なぜ私だけが、このような目に遭わなければならないのだと壁を叩いた。
手が痛くなっただけだった。
落ちていた鋏を拾い上げて壁を突いてみれば、高い金属音がした。
その強固な音は、一生ここから出れないのだと言っているように聞こえた。
水は相変わらず流れ続けている。
だから、私は持っている鋏をだらりと下げるしかない。
そんなことをしているうちに何時間が経ったのだろう、私は唐突に気がついた。
気がついて笑った。
そしてずっと持っていた鋏を凝視する。
鋏には錆びが浮いていた。それも綺麗に刃の方だけが変色していた。
これは何かを作るための鋏ではない。
どうしようもないこの状況で、自分を殺すための道具なのだ。
おそらく、鋏の『錆び』は以前の使用者のものだろう。
そうして、私はこの地獄から解放されるのだ。
水に侵された部屋に、私の死体がぷかりと浮かぶ。
そこまで考えてぞっとした。
あわてて鋏を放り投げる。ぼちゃんという控え目な音を立てて凶器は水中に落ちた。
ずるずると座り込んで顔を覆った。
さっきよりわずかに水位が上がった水は、座ると胸の辺りまで来ていた。
残された時間はあまりない。
というのも、水が出続けている穴はそんなに高くなく私の腰あたりまでしかないからだ。
そこまで水が溜まってしまったら、かろうじて循環されている空気も無くなってしまう。
私は重たい腰を上げて、水の出続ける穴に近づいた。
そして、袖をまくると思いきって穴に手を突っ込んだ。
穴は斜め上に続いているようだった。
ところどころざらざらとしているのは錆びているのだろうか。
水の流れに逆らって手を差し込み続けると、肘のあたりまで入ったところで唐突にくの字に曲がっていた。

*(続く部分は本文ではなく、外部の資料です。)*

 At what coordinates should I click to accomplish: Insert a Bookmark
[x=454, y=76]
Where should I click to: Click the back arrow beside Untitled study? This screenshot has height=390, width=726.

そこから真上にいく作りとなっており、これ以上手を伸ばすことが出来ない。
いったん手を引き抜くと、あちこちに錆びが付いていた。
もしかしたら、案外脆くなってるのかもしれない。
そう思うと、行動は早かった。
投げ捨てた鋏を拾うと、それを持ってもう一度穴に向き合う。
そして鋏を持ったまま穴に手を突っ込むと、くの字に曲がった角を力一杯に突いた。
予想していたよりも鈍い金属音がして、確かに手ごたえを感じた。
さらに力を入れて突く。
水はすでに、穴のすぐ下まで迫っていた。
手が痺れるほどに握った鋏を渾身の力を込めて突きたてた。
ガッガという音と水音だけが響く。
額に汗が浮かんできた頃。
今までにないバキッという音がして、鋏が壁を突き抜けた。
同時に新たに空いた穴へと水が吸いこまれていく。
手を引き抜くともう水は流れてこなかった。
錆びだらけの手でガッツポーズを取る。
相変わらず水が流れる音がするが、それは先ほどまでの絶望を含んだ音ではなかった。
水の上にばしゃんと腰を下ろして穴を見つめた。
あとは、相手がどう出るかだ。
……長い時間が経って。
鉄を踏むコツコツという音が近づいてきた。
壁の一部だと思っていた鉄板が外側から開く。
私は、錆びた鋏を握りしめて笑った。